[Saved entries]
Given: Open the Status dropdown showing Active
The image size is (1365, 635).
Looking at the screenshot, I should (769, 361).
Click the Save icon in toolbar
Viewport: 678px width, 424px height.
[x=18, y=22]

(Exercise objective) Output all of the data in full, exactly as given.

(Response to this task)
Given: Open the Status dropdown showing Active
The image size is (1365, 635).
Looking at the screenshot, I should (769, 361).
Click the Save icon in toolbar
Viewport: 678px width, 424px height.
[x=18, y=22]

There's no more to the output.